** START Reading text **
# Revell Special Edition Challenger



## modelsj (May 12, 2004)

These Revell kits are my favorite especially the Challenger. I decided to light this up. I'm usually posting under sci-fi but like to take a reality break occasionally.

http://www.flickr.com/photos/[email protected]/5557886401/
http://www.flickr.com/photos/[email protected]/5558470160/
http://www.flickr.com/photos/[email protected]/5558470134/

Yeh, I know, the wheel is coming off.


----------



## Hunch (Apr 6, 2003)

Looks cool, love the challenger!


----------



## Ian Anderson (Jan 24, 2011)

YES MORE CHARGER BUILDS, ...hope they never stop, I'm ready to build more my self now...HEMI FEVER all over again....

Ian "VROOOOM" Anderson


----------



## 440 dakota (Feb 23, 2006)

nice,tell us about the lighting,bright headlamps not overpowered tails and dash,how did you light the dash ? where did the nav system and guage ovelays ??? come from


----------



## modelsj (May 12, 2004)

The headlamps are white led's, the fogs regular lamps to get the different color effect. The tails are the 1.5mm red w/limiting resistors. The dash has a bright led behind it. The nav and guage decals came with the kit. The newer style of flourescent dashes lend themselves to lighting in models.


----------
** END Reading text **
◆ **What is required**:
Reproduce word for word the stretch of the Challenger model thread from "## Hunch (Apr" through "all over again....".
** START Data extract **
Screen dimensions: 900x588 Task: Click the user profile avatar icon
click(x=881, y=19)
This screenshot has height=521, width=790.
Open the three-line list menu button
** END Data extract **
◆ **Final answer**:
## Hunch (Apr 6, 2003)

Looks cool, love the challenger!


----------



## Ian Anderson (Jan 24, 2011)

YES MORE CHARGER BUILDS, ...hope they never stop, I'm ready to build more my self now...HEMI FEVER all over again....